Contrary to the widespread perception that Zionism opposes anti-Semitism, its adherents have occasionally revealed a more ambivalent attitude to Jew-hatred. In 1895, Theodor Herzl, the founder of modern Zionism, prophetically wrote in his Diaries: “Anti-Semites will become our surest friends, anti-Semitic countries our allies.” Even the suffering inflicted on European Jewry by the Nazi holocaust doesn’t seem to have unduly tempered such cynicism. In 1995, Jay Lefkowitz, an American government official, told the New York Times Magazine: “Deep down, I believe that a little anti-Semitism is a good thing for the Jews— reminds them who they are.”
If Zionist extremists can’t provoke the desired level of anti-Semitism to advance their goals, they are even prepared to fake it. A 1952 article in Davar, the official organ of Mapai, the party of the then Israeli Prime Minister David Ben-Gurion, suggested sending a team of saboteurs “to help redeem Jews” from the countries where they are “absorbed in sinful self-satisfaction”.
“The task of these young men,” the article explained, “would be to disguise themselves as non-Jews, and, acting upon the brutal Zionism, plague these Jews with anti-Semitic slogans, such as ‘Bloody Jew’, ‘Jews go to Palestine’ and similar ‘intimacies’.”
Lest anyone doubt that the Israeli government would ever contemplate carrying out such a cynical plot to encourage Jews to move to Israel, the “rescue” of about 125,000 Iraqi Jews in the early 1950s involved far worse acts. “In attempts to portray the Iraqis as anti-American and to terrorize the Jews,” wrote former CIA officer Wilbur Eveland in Ropes of Sand, “the Zionists planted bombs in the US Information Service library and in synagogues. Soon leaflets began to appear urging Jews to flee to Israel.”
Whatever about posing as “Arab anti-Semites”, one might think that Zionists would draw the line at a post-holocaust sponsorship of Nazism. Yet this is exactly what a leading Canadian Zionist organization has been accused of. “In the 1960s, the Canadian Jewish Congress (CJC) paid John Garrity, a small-time mercenary, to build up the fledgling Canadian Nazi Party,” reveals Ezra Levant in Shakedown. When the embarrassing truth emerged, it was justified by the CJC as an attempt to learn more about neo-Nazism. However, the real purpose, according to the Jewish Canadian writer, was to provide “a pretext for the addition of ‘hate’ laws to the criminal code”.
While “hate” sounds like something that all decent people would condemn, one man’s hate may be another man’s righteous indignation. Zionists, for example, tend to conflate anti-Zionism with anti-Semitism, and, therefore, as something that could be considered a “hate crime”.
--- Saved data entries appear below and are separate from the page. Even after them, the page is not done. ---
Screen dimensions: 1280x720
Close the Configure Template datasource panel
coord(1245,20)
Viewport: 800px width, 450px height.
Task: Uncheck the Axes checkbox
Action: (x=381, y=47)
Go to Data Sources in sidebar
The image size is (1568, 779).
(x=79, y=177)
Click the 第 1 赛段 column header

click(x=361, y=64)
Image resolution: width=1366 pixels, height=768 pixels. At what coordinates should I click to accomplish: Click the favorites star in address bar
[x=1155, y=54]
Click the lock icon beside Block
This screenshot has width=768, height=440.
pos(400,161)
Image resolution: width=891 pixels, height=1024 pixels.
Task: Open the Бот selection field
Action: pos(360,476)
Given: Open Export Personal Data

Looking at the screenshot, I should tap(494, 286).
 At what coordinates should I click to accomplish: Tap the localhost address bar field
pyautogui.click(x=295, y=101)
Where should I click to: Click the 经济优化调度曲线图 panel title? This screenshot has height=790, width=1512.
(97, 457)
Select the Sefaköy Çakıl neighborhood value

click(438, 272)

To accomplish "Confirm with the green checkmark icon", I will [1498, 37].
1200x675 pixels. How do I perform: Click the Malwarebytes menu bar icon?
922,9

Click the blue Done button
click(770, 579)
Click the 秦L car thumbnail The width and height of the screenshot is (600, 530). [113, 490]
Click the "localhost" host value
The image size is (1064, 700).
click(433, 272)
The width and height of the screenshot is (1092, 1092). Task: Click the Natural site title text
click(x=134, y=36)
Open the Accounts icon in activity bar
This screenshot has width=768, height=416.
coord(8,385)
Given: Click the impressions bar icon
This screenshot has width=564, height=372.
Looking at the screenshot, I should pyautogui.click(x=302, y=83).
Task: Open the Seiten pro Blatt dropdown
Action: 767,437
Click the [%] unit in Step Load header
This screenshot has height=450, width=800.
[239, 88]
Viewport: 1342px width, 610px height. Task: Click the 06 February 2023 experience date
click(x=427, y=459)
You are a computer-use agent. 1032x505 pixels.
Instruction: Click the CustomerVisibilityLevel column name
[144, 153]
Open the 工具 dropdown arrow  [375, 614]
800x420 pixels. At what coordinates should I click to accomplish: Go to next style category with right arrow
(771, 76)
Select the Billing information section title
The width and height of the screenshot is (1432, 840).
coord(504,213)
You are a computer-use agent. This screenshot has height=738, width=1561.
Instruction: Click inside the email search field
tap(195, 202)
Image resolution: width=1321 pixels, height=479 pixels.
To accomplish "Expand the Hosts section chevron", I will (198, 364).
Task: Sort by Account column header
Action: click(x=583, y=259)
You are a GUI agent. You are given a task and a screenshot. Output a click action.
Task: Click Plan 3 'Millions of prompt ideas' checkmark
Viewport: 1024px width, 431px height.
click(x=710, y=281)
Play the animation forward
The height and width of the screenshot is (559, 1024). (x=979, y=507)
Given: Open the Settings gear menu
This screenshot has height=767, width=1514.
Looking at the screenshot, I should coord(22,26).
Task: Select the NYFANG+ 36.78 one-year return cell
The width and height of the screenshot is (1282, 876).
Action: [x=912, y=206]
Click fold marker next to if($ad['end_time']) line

But are Professors John Mearsheimer and Stephen Walt engaged in hate propaganda by documenting the harmful influence of the Israel lobby over US foreign policy? Or is former US President Jimmy Carter a “bigot” for comparing the Israeli occupation of Palestine to apartheid South Africa? Are the survivors of the USS Liberty who refuse to remain silent about Israel’s deliberate attack on their ship merely motivated by hatred of Jews? Is Professor Norman Finkelstein a “self-hating Jew” for exposing the holocaust Industry’s corruption of history and memory in the service of an extortion racket? And is UN special rapporteur Richard Falk also “self-hating” for likening Israel’s actions against the besieged Gazans to what the Nazis did to Jews in the Warsaw Ghetto?
In each of these cases, by no means an exhaustive list, the charge of anti-Semitism, rather than serving to protect Jewish people from defamation, has been used to obscure Zionist crimes.
However, as Zionist criminality becomes increasingly transparent, there will most likely be a sharp rise in anti-Semitism worldwide. No doubt much of it will be the result of genuine, albeit misdirected, anger as the extent of Zionist crimes against humanity becomes more widely known. But considering Zionism’s history of faking attacks on Jews, we can expect at least some of this “hate” to be the work of Jewish extremists who disingenuously claim to be fighting anti-Semitism.
Perhaps it’s time for those who are genuinely concerned about combating hatred in the world to heed the words of Israel Shahak. As the great Israeli humanist concluded in his classic Jewish History, Jewish Religion: “Although the struggle against anti-Semitism (and of all other forms of racism) should never cease, the struggle against Jewish chauvinism and exclusivism … is now of equal or greater importance.”